**Exercise data:**
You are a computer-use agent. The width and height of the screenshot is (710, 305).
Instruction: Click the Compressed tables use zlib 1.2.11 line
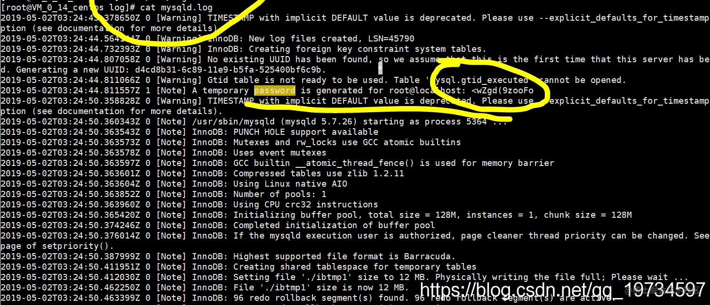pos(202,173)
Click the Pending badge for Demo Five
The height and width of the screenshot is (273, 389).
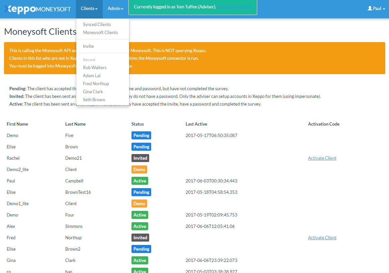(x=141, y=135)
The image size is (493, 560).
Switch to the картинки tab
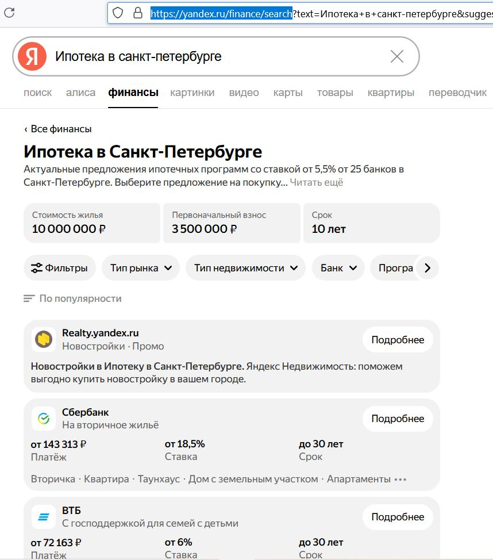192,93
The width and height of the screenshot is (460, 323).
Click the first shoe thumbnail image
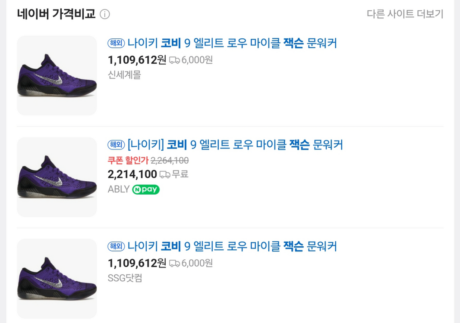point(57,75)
...
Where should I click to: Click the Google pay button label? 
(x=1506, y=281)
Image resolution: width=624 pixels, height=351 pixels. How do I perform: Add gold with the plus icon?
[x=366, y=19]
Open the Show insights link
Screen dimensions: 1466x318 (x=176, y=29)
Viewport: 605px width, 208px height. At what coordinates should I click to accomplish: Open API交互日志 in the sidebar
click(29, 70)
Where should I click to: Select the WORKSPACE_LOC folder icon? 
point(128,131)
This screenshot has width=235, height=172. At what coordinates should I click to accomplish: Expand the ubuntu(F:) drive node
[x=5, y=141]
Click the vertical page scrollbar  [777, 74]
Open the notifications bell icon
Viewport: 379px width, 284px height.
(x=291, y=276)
==
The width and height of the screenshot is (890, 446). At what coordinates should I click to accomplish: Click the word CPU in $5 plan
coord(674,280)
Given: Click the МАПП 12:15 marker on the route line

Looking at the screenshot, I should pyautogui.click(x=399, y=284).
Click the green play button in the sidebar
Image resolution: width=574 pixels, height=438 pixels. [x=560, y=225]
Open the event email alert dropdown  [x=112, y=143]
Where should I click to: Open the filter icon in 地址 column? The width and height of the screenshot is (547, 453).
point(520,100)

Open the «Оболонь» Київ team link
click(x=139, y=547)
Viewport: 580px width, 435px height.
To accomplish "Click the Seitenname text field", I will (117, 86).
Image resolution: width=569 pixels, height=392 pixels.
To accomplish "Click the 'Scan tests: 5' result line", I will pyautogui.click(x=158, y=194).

**Activity:** Whenever a line above includes "will", copy it in full.

**Solution for this task:**
To accomplish "Click the Seitenname text field", I will (117, 86).
To accomplish "Click the 'Scan tests: 5' result line", I will pyautogui.click(x=158, y=194).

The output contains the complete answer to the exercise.